“I feel like it’s 1968,” says every reporter on CNN and MSNBC watching the protest marches.

In another, less grave context, I wrote about one of my favorite Harvard professors, who back in the 1980s talked about what he thought were connections between the 1960s and the 21st century (see below). Today, like the reporters on CNN and MSNBC, I watch the demonstrations and sometimes feel like we’re back in 1968, when black Americans rioted in cities across the country.

There were other riots and marches that year too. Students famously rioted in Paris, almost bringing down the French government. Czechs marched for “socialism with a human face” during the Prague Spring, until Russian troops rolled into the city with tanks and crushed the demonstrators. American students protesting Vietnam fought Chicago police outside the Democratic convention. One year later, the Stonewall Riots in Greenwich Village were the beginning of Gay Pride and Gay Liberation in America.

Talking about this with friends makes me think that the 1960s had a beginning, a middle, and an end, each with a different character. The Sixties began with three great, groundbreaking books written by women: The Death and Life of Great American Cities (Jane Jacobs, 1961); The Silent Spring (Rachel Carson, 1962); and The Feminist Mystique (Betty Friedan, 1963). Last but not least, Martin Luther King gave his famous “I have a dream” speech in 1963.

The first phase of the Sixties was also about policy and legislation. We had the Civil Rights Acts of 1960 and 1964, the Clean Air Act in 1963, the Voting Rights Act of 1965, and the Immigration and Naturalization Act of 1965.

The kids (my generation) took over during the middle of the Sixties. Marches against Vietnam were frequent in 1968 and 1969, but the Summer of Love was 1967. I can remember to the minute when it hit my Connecticut boarding school, in September 1967, on the first day of school. A group of us were sitting around near the main entrance, looking like archetypal New England preppies, when two of my classmates climbed out of a taxi and walked towards us. They were back from a summer in the Bay Area, and they had long hair and were wearing bellbottoms and love beads. Under their arms, they were carrying the first Janis Joplin and Jefferson Airplane records any of us had seen in person. They both flashed the peace sign when they saw us.

Two weeks later, the Sixties had swept through the school like a virus and we were all hippies, near hippies, or sort-of-hippies. Some of us only had a mild case, but no one was untouched. One way or another, Peace and Love forever changed those children of the establishment. The entire Western world was quickly flooded with children of the Sixties.

Why do I bring this up? Because the marches following the murder of George Floyd remind me of that side of the Sixties too. The young changed the world in the mid-Sixties, and I think they’re going to again. I’m very hopeful that great things are going to come out of this.

In the Sixties, we gravely said, “Power to the People.” Today, We the People are marching in the streets, demanding justice for all.

I’ve pasted in my original post below (Happy Earth Day — The 21st Century Is The New Sixties?). But before that, one last point.

A difference between the marches and protests of the mid-Sixties and the protest going on now is this: the protests and riots in the 1960s were usually made up of either blacks or whites. The white marchers and rioters as a group were younger than the multi-generational black groups. Today’s marchers are mainly young, but they’re also black, white, Asian, and Latin. That’s due to the Sixties too.

**TASKS AND EXERCISES:**
A – According to the post, in what year was the Summer of Love?
B – Please summarize the post in two sentences.
The data that comes next is separate material, not part of the post.

**Extracted records:**
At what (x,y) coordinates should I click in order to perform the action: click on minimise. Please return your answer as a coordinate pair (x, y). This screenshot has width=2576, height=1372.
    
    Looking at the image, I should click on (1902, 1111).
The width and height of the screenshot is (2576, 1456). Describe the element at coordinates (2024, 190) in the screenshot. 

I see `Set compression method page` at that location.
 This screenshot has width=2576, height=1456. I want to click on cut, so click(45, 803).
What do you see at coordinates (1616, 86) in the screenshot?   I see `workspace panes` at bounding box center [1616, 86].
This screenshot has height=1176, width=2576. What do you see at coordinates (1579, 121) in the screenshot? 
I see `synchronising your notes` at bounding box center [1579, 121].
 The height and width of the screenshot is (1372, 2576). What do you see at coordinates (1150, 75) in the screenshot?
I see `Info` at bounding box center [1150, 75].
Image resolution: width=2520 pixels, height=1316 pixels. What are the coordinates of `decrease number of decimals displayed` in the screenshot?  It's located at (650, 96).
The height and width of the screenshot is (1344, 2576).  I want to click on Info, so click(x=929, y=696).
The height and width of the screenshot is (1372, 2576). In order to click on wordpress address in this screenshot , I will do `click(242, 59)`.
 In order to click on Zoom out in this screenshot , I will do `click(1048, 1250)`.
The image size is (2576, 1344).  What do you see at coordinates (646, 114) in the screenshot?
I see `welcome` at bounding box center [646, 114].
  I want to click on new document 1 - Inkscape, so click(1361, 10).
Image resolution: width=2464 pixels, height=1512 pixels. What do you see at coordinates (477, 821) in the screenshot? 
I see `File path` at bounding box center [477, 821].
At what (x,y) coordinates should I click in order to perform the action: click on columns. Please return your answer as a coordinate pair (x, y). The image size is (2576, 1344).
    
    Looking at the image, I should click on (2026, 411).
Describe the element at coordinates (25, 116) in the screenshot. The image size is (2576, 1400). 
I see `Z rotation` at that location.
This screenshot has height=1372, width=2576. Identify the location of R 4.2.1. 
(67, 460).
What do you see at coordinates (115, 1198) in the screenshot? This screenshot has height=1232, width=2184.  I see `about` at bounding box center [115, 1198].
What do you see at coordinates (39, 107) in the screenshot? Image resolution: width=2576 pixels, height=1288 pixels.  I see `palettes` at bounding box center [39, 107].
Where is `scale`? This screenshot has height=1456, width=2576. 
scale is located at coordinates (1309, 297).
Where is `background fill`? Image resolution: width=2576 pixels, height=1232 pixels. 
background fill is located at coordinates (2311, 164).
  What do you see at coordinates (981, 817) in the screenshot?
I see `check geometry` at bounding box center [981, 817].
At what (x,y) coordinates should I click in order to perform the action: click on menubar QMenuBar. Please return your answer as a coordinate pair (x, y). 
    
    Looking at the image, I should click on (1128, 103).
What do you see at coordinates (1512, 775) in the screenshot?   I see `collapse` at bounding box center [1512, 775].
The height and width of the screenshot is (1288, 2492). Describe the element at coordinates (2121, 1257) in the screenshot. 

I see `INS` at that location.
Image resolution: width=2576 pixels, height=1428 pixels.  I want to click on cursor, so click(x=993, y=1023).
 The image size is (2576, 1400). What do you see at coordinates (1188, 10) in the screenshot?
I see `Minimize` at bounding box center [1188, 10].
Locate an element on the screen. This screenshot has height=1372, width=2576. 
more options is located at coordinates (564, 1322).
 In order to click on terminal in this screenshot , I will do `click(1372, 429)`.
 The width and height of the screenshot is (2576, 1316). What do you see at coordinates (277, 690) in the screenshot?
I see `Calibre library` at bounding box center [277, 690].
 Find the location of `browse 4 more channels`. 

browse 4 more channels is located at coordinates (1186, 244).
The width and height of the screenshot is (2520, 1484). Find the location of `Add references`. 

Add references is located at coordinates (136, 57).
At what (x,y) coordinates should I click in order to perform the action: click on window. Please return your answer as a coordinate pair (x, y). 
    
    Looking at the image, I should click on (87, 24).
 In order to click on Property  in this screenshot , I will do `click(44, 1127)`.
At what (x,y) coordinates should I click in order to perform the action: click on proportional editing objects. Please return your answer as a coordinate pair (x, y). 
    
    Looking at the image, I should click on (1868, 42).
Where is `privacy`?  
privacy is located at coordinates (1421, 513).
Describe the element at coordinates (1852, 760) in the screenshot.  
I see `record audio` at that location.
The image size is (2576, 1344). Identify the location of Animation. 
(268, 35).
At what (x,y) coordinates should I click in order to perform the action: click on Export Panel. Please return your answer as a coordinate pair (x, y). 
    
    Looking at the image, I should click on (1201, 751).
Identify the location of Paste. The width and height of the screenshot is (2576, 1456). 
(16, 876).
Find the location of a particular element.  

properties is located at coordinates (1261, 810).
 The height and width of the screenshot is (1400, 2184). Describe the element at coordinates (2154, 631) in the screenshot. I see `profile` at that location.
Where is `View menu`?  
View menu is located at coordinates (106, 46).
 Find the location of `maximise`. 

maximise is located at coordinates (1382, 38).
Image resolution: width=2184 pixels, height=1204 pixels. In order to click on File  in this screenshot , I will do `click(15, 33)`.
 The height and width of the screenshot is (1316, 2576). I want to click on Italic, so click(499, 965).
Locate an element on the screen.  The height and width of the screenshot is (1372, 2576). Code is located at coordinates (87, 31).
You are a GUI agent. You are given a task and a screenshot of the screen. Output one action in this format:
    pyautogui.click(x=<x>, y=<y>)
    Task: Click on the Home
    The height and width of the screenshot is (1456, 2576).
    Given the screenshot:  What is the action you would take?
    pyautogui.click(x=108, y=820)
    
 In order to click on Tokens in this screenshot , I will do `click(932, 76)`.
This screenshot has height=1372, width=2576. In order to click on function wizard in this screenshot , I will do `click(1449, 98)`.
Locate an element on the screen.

**RESPONSES FOR EACH TASK:**
A – 1967.

B – Watching the marches after George Floyd's murder, the author sometimes feels it is 1968 again and describes the Sixties as beginning with groundbreaking books, King's "I have a dream" speech, and new legislation, before the young took over in the middle of the decade. The author hopes the young will change the world again and notes that today's marchers are black, white, Asian, and Latin, unlike the 1960s protests, which were usually either black or white.